The satires of excess are pure Fellini—notably the quasi-papal “audience” held by the exclusive cosmetic guru who dispenses Botox-like benedictions and threatens to excommunicate lapsed patients (here the film does feel overstated and secondhand). Yet it’s often through his stagings of the grotesque that Sorrentino reaffirms a faith in the sublime. The film’s final chapter centers on Sister Maria (Sonia Gessner), aka “La Santa,” an ancient, wizened, not to say virtually mummified Mother Teresa figure, who remains an absolute ascetic despite the PA dancing attendance on her. In one extraordinary scene, a flock of migrating flamingos stop to rest on Jep’s balcony, and La Santa assures him she knows each one’s Christian name.

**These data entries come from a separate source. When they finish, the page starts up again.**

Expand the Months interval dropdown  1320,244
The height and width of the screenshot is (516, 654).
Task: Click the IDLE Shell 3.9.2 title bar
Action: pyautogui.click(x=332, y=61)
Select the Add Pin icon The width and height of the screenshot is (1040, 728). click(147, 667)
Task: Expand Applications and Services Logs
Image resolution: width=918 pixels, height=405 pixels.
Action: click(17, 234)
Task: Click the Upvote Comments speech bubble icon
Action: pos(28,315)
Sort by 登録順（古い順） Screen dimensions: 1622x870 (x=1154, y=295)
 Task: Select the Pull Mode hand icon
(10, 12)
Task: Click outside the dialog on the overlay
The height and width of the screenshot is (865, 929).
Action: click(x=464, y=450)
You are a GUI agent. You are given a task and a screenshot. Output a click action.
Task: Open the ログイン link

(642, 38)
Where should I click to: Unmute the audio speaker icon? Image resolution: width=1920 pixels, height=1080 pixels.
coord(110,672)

The scene is so breathtakingly graceful partly because the CGI flamingos are manifestly fake, just like the giraffe that a magician elsewhere causes to vanish, saying “It’s just a trick.” Sorrentino is debunking his own cinematic conjuring but also alerting us to the possibility that Rome itself, in all its sublimity and splendor, may be just a trick—nothing but a vast, magnificent piece of stage décor created by generations of artists, architects, and emperors.
Sorrentino gives us every cue to dismiss The Great Beauty as a glossy folly, a mere de luxe remake, but I find the film infinitely resonant, as inexhaustibly explorable as Rome itself. It’s an audacious experiment in pleasure—a pleasure at once ineffably refined and shamelessly, abrasively vulgar. The Great Beauty will either exhaust you, make you bristle at its outrageous, intemperate presumptuousness, or make you think rapturously, “Now this—for better or worse—is cinema.”